Sorry about the delay in replying......been one of those days!
Thanks once again for your help, sounds like it's another personal preference thing. I may just offer the colored liners as an option, I can anodic paint the color anytime.
Great knife. I would go with the colored spacers. How do you etch and polish your hamon to make the steel dark beneath the hamon?
Since the hardened section of the blade is almost mirror polished I kept getting reflections in the blade for the photo. I angled the knife to avoid them so the dark you see is just empty space darkness reflected.

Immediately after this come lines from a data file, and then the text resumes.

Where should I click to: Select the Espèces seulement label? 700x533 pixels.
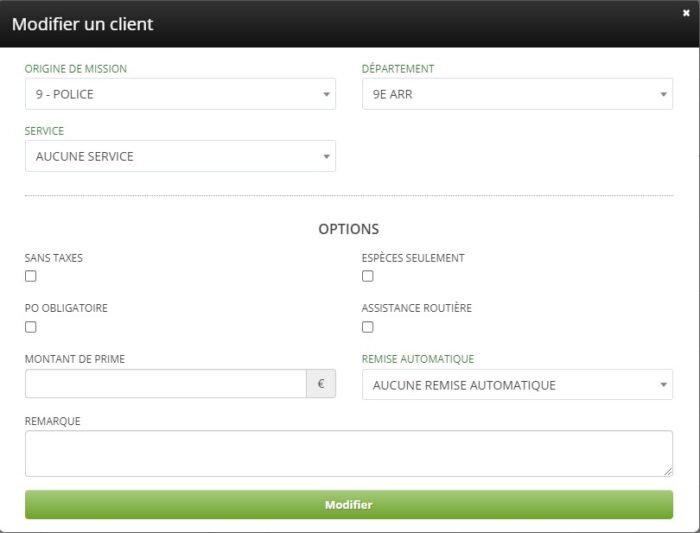point(413,258)
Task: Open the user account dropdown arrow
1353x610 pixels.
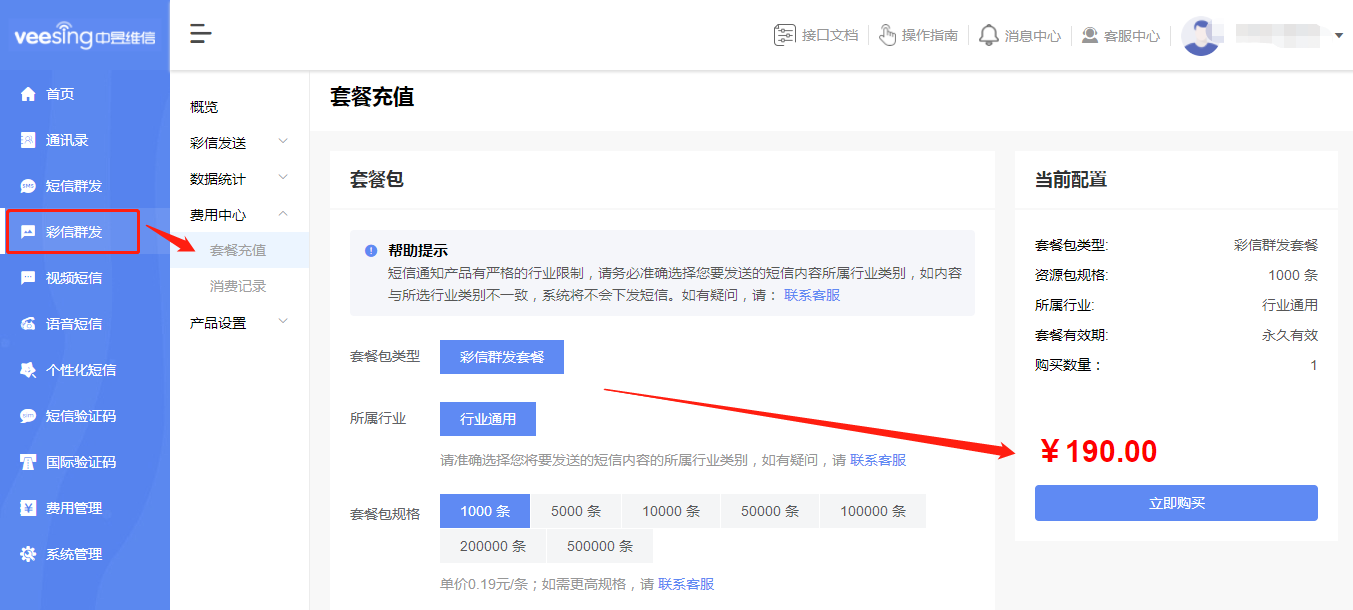Action: pyautogui.click(x=1336, y=34)
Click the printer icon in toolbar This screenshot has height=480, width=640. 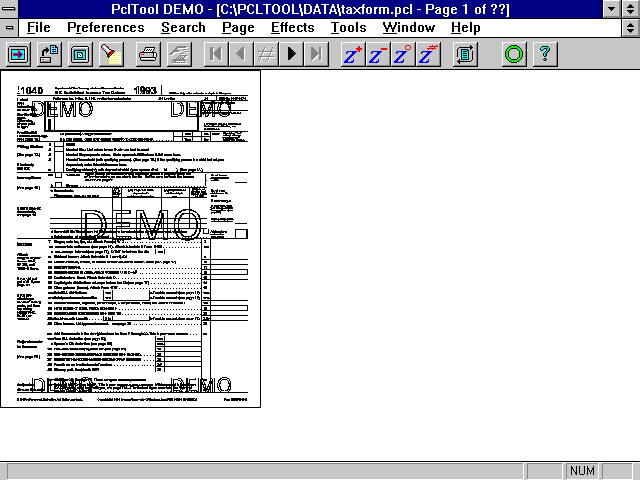pos(147,54)
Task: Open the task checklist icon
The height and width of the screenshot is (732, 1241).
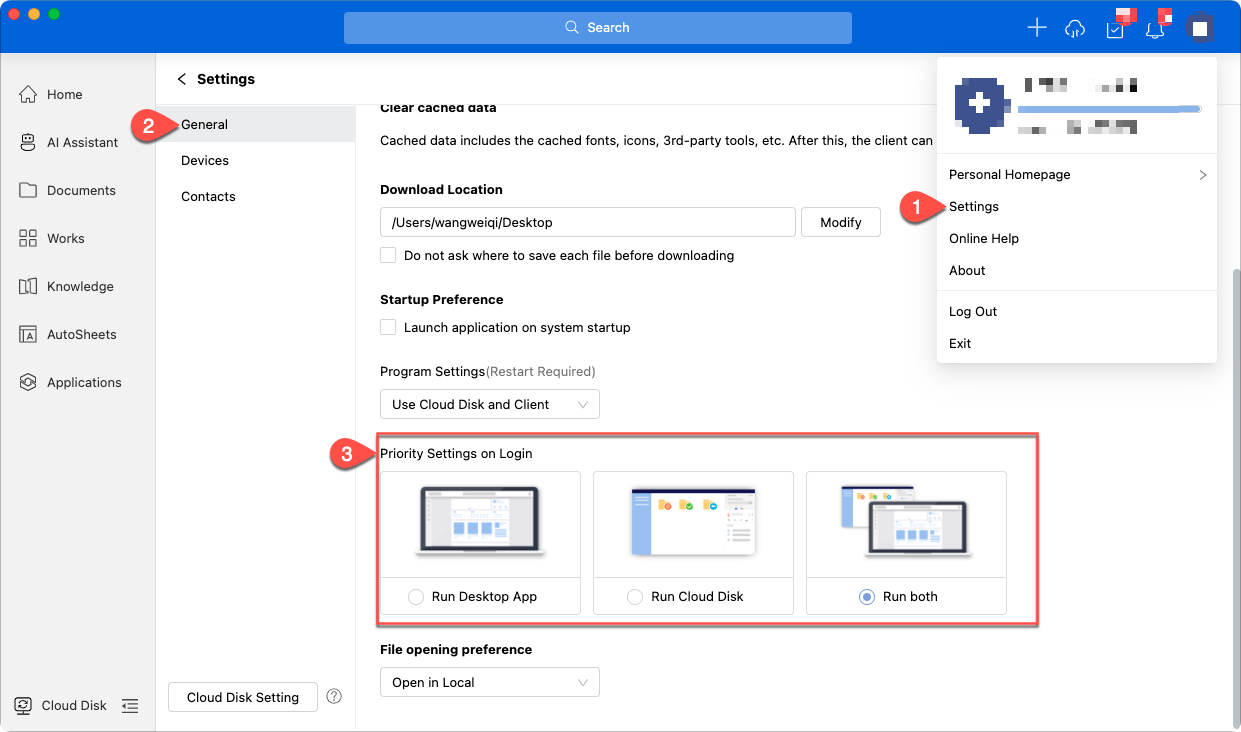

Awesome Knife. You mentioned you did a multiple etch. Can you describe what you used and how you did the etch. Also, what kind of finish did you do? High grit on a grinder? Buff with compound, or did you hand finish? This is a really nice knife. Thanks for sharing.
-John
John,
Be careful not to overwork/etch the line, it's easy to wash it out and to the extreme.....lose it completely.
I've tried warmed vinegar by itself and it works but I don't seem to have the patience for it and even though it's a much milder acid I find it harder to control the outcome.
This is basically what I do,
The blade is almost a mirror finish before I start the etch/polish, I usually finish my pre-etch blade on a green chrome loaded cork belt. I use approx. 70/30 Ferric Chloride and distilled water with short, no more than 20 second acid dips, usually 10-15 sec.. I neutralize after each acid dip with an ammonia windex (or baking soda & water) sponge rub followed by a dish soap and warm water light sponge rub (I'm not trying to remove all the oxides).
The procedure:
Put on my rubber gloves and thoroughly clean with warm dish soap and water, "clean towel" dry.
Dip the blade, neutralize and clean
2000 grit sandpaper with oil (I use baby oil) Sanding lightly focusing more on the hardened side of the line but still lightly sanding the soft side.
Repeat the above as many times as needed until you just start to see maybe some ashi or at least activity below the main line. Seem to remember it took 4-5 times on this blade.
Dip, neutralize, clean
I mix Flitz metal polish with a little pumice powder or you can use straight Simichrome metal polish.
A little of the above paste on a soft cloth rub in short sections down the length of the blade working the hard side of the line first. Repeat, working the hardening line and below 2nd, then work the entire width of the blade last. Important....don't over work the soft side, you just want to lightly blend it in leaving most of the contrasting color.
Repeat the above until you're happy with the hamon, think it took 3 times on this blade.
Pink no scratch buffing compound is pretty dry so I take a razor knife and shave off some of the powder and mix it with lamp oil. A little of this paste on a clean soft cloth and work the line and below only, polish off with a clean soft cloth.
I know this sounds like it takes forever but it really doesn't take that long, if you have any questions please don't hesitate to ask.
Thanks,
Dave
DC Dave, Great idea about the sheath, thanks!!
Thanks for commenting on the varied smoothness issue Karl, I feel the same way!